And my daughter, Ashley, as soon as we pulled up,
she leaned out the window and she goes,
I really love your makeup.
And this girl just stopped for a moment
and was beaming ear to ear.
I mean, you could literally,
like her face almost absorbed her COVID mask
because she was smiling so big.
But you could see her eyes lit
up. She's like, thank you so much. That was the biggest compliment I've got all day. And that
changed our entire interaction with that girl. I mean, she wasn't treating us poorly to begin with,
but she was treating us the very best she could from that point. And we had great conversations.
She's like, what are you guys
up to today? Is there anything else I can get for you? Can I help you with this? Is this warm enough?
Do you want to stop her for your coffee? And we're just sitting in the drive-thru getting our
coffees. And she's like, OK, are you sure there's nothing else? Thank you for coming. I mean,
it was really an amazing situation by paying a compliment.
Honest and sincere appreciation.
My daughter meant it.
It wasn't a situation of, okay, we're doing this for any other reason other than it's sincere.
Because without sincerity, it's flattery.
Flattery is fake.
And it makes a big difference.
Yeah, flattery will get you nowhere, as they say.
Yeah, totally.
Flattery will get you nowhere.
Be sincere, for crying out loud.
And I mean, think about this when you're running a business.
What do we as business leaders not do enough?
We don't pay compliments enough.
What do we do too much?
We look for things that people are doing wrong too much.
So we're kind of running against both of these concepts. So you're running a business and you just think of any meeting or situation you go
into and you can start to tell. It's pretty simple when people are getting a little uneasy about
what they're about to say. They talk around in circles. They're like, okay, here's the reasons
they justify everything because they don't want to be condemned for what they're about to say. So, you know, you really need to care and get them to want.
Right. And that's the, you know, the next principle, arousing the other person in eager want.
So the only way on earth to influence other people is to talk about what
they want and show them how to get it. So you've set the foundation with great interaction,
compliments, things like that, and then arouse their want and then show them how to get it.
Because everybody wants. We have these desires. So it's kind of fascinating when you look at this.
Essentially, that first chunk, those three things that I just talked about,
don't criticize, condemn, or complain, give honest and sincere appreciation,
and arouse in the other person an eager want,
that's a great foundation for dealing with anybody.
In sales or just being a, you walk up to the counter at
McDonald's or something like that and you want some fries, have a conversation with people.
Yeah. It's almost like something that you need to, maybe before you start your day,
like you wake up going into your day thinking about these things on how can I practice one of
these principles today?

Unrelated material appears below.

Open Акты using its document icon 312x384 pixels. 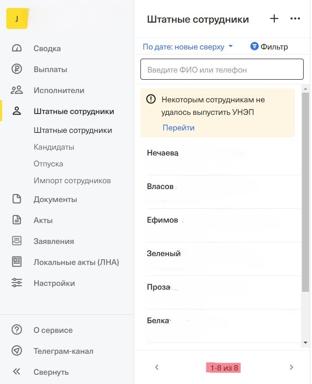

And I know you talk a lot
about kindness and giving to others. And I think these things, even though they are very simple,
they're also very difficult because we're so self-absorbed and we're so busy and we have
things that we need to get done and we are on a mission to complete something. And so when
you look at these first three that you shared, it makes us slow down really when you're in a
transaction. That's a great point, Mark. And I'm going to get into part two here,
ways to make people like you. And that is one of the concepts that's in here. So I mean,
you hit the nail on the head. So let's
run through these real quick. Ways to make people like you. First of us become genuinely interested
in other people. Have you noticed that so many people want to just go talk about themselves?
Yeah. Think about that. People are interested ultimately in, I mean, three words, me, myself, and I. And that's not to be selfish,
but nobody, and I've said it a million times, it's a famous quote, I think like George Washington
or somebody like that said it, nobody cares how much you know until they know how much you care.
So you have to care about them in the process, become genuinely interested in other people, love to hear their stories and
be interested in listening, not listening to talk. So big difference there. A lot of people
listen for their ability to jump in and talk. And it's interesting. We're doing essentially a radio
show here. So we have to be listening for each other to pause and we jump in because that's kind of part of the gig here.
But you've got to listen in order to find out
instead of just listening to talk.
So fascinating concept.
Next one.
And I know you like this one.
Smile.
What a simple idea, right? Yeah, very simple.
Psychologists have proven that smiling to people when you first meet them changes how you meet them. People who smile tend to manage, teach, and sell more effectively, and to raise happier children.
From Professor James McConnell, psychologist at the University of Michigan.
Proven fact.
And nobody cares if you like your smile or not.
They like your smile.
You're giving them something that only you can give them, and that's your smile.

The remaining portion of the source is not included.